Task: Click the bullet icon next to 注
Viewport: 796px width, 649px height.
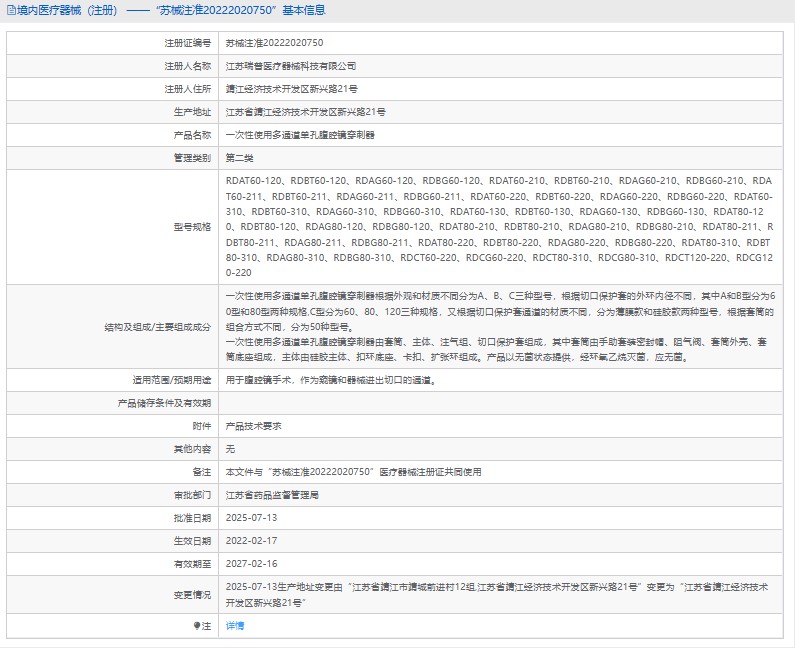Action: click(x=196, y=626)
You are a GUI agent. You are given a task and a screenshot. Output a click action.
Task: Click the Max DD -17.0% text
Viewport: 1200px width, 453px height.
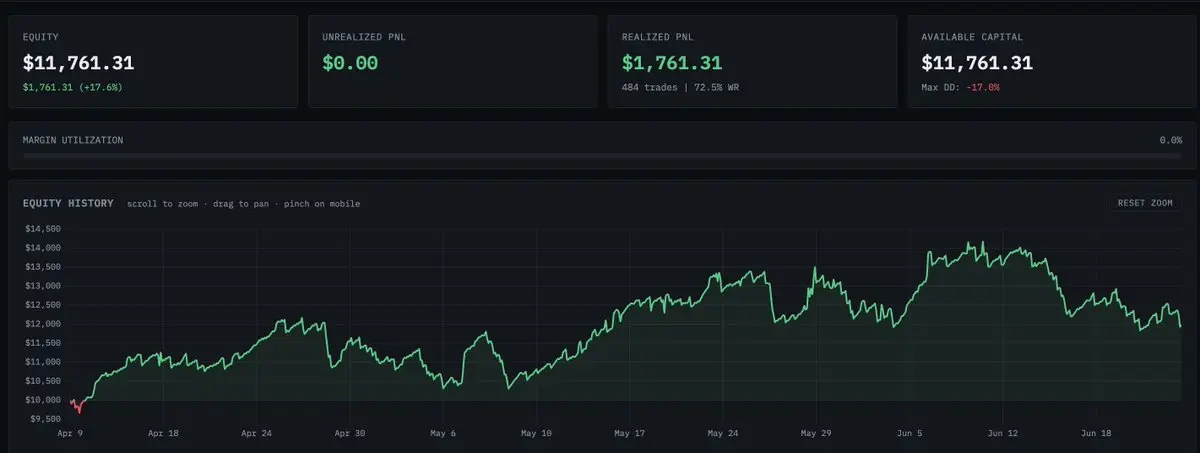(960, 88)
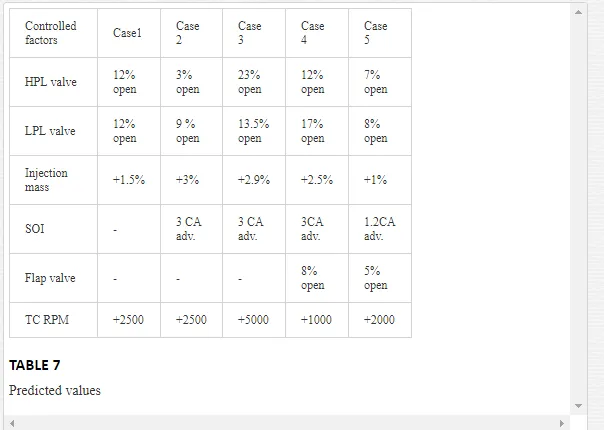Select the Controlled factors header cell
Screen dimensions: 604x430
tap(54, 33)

________________

-- WHAT IS NEEDED --
Give the listing above again in its entirety and exactly; do not include the pictures.

-- ANSWER FOR THIS EXERCISE --
Task: Click the bullet icon next to 注
Viewport: 796px width, 649px height.
Action: click(x=196, y=626)
You are a GUI agent. You are given a task and a screenshot. Output a click action.
Task: Click the Max DD -17.0% text
Viewport: 1200px width, 453px height.
(960, 88)
Select the Controlled factors header cell
Screen dimensions: 604x430
tap(54, 33)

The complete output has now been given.